# Basic Statistics in Python: t tests with SciPy

## Contents

# Basic Statistics in Python: *t* tests with SciPy#

## Learning Objectives#

implement paired, unpaired, and 1-sample

*t*tests using the SciPy package

## Introduction#

An introductory course in statistics is a prerequisite for this class, so we assume you remember (some of) the basics including *t*-tests, ANOVAs, and regression (or at least correlation).

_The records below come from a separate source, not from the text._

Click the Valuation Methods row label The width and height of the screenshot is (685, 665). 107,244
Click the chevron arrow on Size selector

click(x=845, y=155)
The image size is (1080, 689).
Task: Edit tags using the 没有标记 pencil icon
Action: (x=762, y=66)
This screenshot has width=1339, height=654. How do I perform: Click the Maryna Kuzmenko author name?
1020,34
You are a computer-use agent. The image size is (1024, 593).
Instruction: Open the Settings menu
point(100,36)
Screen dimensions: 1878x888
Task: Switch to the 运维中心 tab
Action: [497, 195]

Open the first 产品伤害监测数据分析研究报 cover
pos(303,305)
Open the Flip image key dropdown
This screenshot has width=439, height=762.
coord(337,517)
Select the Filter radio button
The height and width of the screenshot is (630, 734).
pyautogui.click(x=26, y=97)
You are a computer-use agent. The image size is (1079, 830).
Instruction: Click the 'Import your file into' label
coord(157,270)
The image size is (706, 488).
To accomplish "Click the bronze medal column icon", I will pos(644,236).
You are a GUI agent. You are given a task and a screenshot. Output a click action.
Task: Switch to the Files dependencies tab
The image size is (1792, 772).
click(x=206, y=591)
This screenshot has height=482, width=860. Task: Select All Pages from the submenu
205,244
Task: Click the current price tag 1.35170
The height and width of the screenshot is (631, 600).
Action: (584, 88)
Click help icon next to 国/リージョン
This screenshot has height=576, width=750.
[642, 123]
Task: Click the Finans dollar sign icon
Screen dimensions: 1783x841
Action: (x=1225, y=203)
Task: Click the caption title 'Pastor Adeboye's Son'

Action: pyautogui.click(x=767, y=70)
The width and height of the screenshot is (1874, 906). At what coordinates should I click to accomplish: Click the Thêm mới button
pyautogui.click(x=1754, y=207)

Here we will demonstrate how to perform *t* tests in Python. Future lessons will cover ANOVA and regression.

## The *t* test#

A *t* test is used to compare the means of two sets of data. For example, in the flanker experiment we used in the previous section, we could compare the mean RTs for the congruent and incongruent conditions. *t* tests consider the size of the difference between the means of the two data sets, relative to the variance in each one. The less the distributions of values in the two data sets overlap, the larger the *t* value will tend to be. We can then estimate the probability that the observed difference occurred simply by chance, rather than due to a true difference — this is the *p* value. Typically, researchers use a *p* < .05 threshold to determine statistical significance.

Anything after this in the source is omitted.